Task brief:
Return every line of the records below that contains the string "first", with matching case.

-- begin Extracted entries --

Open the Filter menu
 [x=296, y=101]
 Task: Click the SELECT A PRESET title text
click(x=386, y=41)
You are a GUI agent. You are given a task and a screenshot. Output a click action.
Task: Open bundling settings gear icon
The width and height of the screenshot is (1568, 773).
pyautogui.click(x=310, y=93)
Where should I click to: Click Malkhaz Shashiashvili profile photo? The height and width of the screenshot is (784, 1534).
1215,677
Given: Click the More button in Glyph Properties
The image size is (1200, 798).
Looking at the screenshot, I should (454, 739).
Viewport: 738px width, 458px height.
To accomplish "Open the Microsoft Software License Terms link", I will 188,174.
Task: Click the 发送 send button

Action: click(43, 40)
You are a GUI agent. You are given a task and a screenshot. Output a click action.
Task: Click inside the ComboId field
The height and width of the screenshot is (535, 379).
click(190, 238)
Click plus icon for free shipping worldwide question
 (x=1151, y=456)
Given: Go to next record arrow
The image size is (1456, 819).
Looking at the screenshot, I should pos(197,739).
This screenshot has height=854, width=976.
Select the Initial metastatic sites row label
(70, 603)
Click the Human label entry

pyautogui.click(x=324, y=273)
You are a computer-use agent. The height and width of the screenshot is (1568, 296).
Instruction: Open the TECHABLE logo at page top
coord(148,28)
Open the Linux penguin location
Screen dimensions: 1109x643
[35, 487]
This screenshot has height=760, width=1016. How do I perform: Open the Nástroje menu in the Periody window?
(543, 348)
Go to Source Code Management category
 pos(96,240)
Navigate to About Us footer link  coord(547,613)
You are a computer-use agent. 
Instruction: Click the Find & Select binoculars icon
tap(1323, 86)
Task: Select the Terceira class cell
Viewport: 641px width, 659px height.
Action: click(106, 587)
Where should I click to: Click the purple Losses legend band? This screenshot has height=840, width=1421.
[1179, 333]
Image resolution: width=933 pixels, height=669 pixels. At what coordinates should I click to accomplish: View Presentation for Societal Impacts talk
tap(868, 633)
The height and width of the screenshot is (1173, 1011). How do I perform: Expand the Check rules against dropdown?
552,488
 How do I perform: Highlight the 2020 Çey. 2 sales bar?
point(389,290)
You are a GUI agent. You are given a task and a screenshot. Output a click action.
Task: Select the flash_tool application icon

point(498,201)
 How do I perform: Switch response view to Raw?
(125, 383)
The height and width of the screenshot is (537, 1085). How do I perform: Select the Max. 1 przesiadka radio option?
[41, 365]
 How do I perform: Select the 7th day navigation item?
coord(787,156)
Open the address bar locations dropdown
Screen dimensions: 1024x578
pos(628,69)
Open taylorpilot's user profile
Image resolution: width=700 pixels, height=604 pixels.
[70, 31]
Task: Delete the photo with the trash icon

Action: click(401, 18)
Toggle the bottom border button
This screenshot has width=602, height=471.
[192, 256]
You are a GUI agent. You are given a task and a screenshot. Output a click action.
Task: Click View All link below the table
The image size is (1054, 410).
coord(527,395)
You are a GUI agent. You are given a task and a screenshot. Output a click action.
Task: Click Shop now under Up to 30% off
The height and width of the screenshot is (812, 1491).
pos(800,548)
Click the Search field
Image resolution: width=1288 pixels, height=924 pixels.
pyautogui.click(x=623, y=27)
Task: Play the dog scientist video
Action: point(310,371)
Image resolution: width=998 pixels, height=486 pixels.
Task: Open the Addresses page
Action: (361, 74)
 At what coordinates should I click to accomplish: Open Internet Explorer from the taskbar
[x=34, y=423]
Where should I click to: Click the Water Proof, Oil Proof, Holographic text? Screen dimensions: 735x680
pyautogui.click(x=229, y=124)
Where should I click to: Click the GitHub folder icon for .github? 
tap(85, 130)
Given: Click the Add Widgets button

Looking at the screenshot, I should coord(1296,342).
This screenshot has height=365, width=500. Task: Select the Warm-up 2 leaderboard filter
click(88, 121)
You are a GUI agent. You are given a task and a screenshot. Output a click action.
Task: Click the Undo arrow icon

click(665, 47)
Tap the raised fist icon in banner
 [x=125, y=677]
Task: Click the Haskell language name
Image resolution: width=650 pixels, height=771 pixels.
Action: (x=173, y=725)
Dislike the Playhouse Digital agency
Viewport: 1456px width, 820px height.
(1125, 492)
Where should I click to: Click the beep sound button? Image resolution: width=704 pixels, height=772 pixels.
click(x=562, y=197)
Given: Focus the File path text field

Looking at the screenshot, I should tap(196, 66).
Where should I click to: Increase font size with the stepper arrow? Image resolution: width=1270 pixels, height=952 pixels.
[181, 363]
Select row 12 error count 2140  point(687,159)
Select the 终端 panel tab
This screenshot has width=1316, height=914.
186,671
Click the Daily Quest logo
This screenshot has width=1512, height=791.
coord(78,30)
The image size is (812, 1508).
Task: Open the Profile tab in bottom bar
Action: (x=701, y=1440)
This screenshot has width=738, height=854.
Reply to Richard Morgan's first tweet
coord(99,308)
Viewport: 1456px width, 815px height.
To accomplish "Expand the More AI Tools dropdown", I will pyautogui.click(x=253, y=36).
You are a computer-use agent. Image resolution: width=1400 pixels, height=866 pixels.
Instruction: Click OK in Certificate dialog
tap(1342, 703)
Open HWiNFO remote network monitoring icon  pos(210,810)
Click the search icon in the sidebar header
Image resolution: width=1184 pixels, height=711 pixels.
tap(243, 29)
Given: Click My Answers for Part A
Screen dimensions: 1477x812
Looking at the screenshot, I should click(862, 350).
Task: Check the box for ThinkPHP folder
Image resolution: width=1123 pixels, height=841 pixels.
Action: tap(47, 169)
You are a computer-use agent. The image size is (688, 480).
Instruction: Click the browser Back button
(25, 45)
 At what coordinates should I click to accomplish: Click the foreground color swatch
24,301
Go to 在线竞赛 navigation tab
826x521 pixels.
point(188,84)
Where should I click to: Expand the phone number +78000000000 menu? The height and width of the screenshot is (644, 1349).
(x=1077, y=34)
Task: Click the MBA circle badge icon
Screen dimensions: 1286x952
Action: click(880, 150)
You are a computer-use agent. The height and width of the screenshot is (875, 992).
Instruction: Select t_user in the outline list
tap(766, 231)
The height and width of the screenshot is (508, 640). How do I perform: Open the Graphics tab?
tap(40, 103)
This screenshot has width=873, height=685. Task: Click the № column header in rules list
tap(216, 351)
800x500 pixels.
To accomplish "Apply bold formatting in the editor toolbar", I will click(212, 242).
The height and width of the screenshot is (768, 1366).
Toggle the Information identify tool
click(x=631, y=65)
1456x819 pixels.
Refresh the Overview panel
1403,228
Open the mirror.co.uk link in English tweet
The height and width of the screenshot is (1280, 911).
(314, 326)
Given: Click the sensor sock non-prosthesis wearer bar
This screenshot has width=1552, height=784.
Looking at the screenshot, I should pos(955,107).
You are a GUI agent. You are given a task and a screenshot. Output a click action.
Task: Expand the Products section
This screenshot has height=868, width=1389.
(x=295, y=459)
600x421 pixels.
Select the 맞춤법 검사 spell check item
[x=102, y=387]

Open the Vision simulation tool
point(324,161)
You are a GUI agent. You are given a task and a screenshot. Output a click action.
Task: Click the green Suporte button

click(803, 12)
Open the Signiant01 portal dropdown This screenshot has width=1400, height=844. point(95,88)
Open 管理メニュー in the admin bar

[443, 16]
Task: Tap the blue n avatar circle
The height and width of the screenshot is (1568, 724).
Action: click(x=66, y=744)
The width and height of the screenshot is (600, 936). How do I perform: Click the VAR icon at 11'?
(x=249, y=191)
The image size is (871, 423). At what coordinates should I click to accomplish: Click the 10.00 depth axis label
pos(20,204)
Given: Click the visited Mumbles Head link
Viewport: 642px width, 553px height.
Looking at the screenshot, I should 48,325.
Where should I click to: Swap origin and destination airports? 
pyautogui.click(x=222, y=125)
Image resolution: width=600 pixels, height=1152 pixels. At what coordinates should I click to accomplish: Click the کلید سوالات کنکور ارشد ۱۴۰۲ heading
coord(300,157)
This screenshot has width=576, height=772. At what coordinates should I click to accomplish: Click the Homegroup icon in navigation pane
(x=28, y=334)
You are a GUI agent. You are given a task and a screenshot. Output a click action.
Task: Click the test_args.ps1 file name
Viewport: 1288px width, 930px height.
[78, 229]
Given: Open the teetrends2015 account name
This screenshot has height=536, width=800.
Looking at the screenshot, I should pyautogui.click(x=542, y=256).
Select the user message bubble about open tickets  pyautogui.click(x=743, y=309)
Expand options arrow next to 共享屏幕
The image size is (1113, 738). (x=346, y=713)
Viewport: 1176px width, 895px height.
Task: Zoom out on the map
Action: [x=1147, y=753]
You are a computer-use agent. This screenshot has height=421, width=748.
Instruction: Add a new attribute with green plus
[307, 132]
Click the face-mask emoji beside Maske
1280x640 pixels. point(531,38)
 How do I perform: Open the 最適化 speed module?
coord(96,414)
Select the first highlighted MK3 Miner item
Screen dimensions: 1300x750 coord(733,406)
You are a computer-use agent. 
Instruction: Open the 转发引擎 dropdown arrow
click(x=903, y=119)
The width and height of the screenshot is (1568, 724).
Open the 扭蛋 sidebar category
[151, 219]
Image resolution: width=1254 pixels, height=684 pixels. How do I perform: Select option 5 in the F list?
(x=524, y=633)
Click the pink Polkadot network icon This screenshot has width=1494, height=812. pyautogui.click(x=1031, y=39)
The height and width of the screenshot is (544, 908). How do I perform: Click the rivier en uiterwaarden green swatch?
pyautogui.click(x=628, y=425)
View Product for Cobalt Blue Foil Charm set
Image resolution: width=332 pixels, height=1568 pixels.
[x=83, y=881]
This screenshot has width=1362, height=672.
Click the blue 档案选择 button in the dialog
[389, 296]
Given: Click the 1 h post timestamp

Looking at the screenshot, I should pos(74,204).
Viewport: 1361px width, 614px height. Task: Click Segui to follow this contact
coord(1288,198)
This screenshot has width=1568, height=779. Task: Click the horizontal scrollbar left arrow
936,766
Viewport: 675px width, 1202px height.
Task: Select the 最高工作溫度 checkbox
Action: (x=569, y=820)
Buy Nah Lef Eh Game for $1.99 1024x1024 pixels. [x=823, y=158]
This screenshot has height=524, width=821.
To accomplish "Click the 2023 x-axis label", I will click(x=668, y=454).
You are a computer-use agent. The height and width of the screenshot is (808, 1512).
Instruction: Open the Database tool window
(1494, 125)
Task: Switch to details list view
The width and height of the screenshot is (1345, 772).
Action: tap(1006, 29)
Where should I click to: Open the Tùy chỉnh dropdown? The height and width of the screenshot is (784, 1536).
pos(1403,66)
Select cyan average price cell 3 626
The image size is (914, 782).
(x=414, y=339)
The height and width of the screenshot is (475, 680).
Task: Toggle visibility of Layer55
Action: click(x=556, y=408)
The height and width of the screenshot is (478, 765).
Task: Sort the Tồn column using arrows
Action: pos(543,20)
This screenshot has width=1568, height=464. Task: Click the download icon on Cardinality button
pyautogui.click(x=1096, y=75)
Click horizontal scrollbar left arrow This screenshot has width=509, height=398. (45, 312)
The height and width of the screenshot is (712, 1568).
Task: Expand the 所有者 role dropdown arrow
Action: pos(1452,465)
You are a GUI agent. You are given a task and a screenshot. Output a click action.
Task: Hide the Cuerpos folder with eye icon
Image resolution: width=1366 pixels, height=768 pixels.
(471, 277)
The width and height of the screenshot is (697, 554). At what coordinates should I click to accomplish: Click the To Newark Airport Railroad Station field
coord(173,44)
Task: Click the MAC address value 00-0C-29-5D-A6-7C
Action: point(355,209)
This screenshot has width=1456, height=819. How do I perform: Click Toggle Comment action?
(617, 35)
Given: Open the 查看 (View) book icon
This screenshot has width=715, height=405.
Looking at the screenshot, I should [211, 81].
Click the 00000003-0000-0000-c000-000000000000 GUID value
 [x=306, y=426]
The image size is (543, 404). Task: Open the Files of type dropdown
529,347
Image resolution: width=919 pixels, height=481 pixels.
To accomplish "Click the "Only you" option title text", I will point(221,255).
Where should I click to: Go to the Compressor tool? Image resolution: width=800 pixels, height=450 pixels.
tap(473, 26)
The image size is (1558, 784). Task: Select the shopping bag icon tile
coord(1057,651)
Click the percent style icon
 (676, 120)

-- end Extracted entries --

Answer for this exercise:
Reply to Richard Morgan's first tweet
Select the first highlighted MK3 Miner item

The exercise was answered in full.